It can't come as a surprise that the Mars Volta's fourth album opens with a bang -- sonic terrorism is one of the only things listeners can count on from the band -- but it's genuinely novel that The Bedlam in Goliath never lets go of its momentum, not even after a full hour's worth of unrelenting war on silence, the wrapping paper for a concept album about the power of the occult.
On their first three proper albums, Cedric Bixler-Zavala and Omar Rodriguez-Lopez played games of quiet-loud-quiet (or loud-quiet-loud), sneaking around stealthily for minutes at a time before detonating another blast of thrash metal riffing and piercing screams.
The Bedlam in Goliath is simply loud-loud-loud, virtually every song played at maximum volume and tempo.
But, in fact, instead of being wearisome or exhausting, it's an oddly refreshing album.

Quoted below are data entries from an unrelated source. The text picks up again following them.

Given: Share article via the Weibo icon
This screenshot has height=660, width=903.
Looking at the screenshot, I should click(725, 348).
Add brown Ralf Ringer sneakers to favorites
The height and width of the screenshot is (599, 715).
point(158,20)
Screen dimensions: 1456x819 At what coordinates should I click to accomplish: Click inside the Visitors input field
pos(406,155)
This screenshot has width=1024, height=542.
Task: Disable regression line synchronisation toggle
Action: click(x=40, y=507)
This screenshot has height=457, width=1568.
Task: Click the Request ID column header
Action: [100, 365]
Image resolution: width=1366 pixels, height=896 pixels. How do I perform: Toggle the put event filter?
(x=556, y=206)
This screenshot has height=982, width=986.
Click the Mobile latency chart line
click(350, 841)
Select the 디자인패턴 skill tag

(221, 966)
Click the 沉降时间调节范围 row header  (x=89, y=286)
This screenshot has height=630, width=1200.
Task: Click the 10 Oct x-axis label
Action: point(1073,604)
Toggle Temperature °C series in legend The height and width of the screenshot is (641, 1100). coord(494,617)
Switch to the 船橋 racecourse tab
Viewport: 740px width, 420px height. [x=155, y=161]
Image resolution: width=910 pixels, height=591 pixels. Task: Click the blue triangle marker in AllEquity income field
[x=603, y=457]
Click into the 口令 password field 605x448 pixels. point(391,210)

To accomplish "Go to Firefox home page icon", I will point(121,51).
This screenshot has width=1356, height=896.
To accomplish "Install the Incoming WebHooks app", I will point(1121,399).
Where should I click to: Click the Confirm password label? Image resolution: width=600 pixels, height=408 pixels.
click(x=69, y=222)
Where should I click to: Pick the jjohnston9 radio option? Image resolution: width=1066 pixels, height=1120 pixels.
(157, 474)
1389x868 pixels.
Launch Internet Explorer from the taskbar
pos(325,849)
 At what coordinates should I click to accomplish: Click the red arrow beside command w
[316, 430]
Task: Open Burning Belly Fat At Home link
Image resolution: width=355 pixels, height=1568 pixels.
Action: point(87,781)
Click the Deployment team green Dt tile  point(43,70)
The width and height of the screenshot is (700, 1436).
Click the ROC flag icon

The band gets closer to its roots in thrash and funk-metal than ever before, avoids using electronics except where they can make a big impact, and finally lets semi-permanent guest John Frusciante occupy a readily discernible role.
The "Goliath" of the album title is the name given to a spirit conjured by a Ouija board that Rodriguez-Lopez bought in Jerusalem; the band used the board heavily while on tour, and it supposedly brought bad luck to the entire recording process -- including reports of computer poltergeists, flooded studios, and a nervous breakdown for the album's first engineer (who may have simply been driven over the edge by the band's musical extremism).
Musically, it's the funkiest work the band has ever done.
No one's going to confuse them with James Brown (or even Red Hot Chili Peppers), but in a ten-minute streak that runs from the end of the third track, "Ilyena," through the single "Wax Simulacra," and to the end of "Goliath," an eight-minute extravaganza, the Mars Volta finally seize the mantle held by Rage Against the Machine for a dozen years (thanks in large part to Frusciante, as well as new drummer Thomas Pridgen).
The band also exhibits more patience on The Bedlam in Goliath than it has in the past.
No one who cares about the band should be interested in hearing a "maturing" Mars Volta -- you might as well ask for a sun that wasn't as hot -- but the band has shown the ability to mature in all the ways they can without losing what makes them unique.
The album is as dynamic as ever (it seems to live perpetually on a knife's edge of tension), but it's more closely composed than Amputechture or even Frances the Mute.
This should have been the album where the Mars Volta either wore their formula down to nothing or abruptly turned in a different direction, but instead the band created an album that nearly perfects what they've been working toward.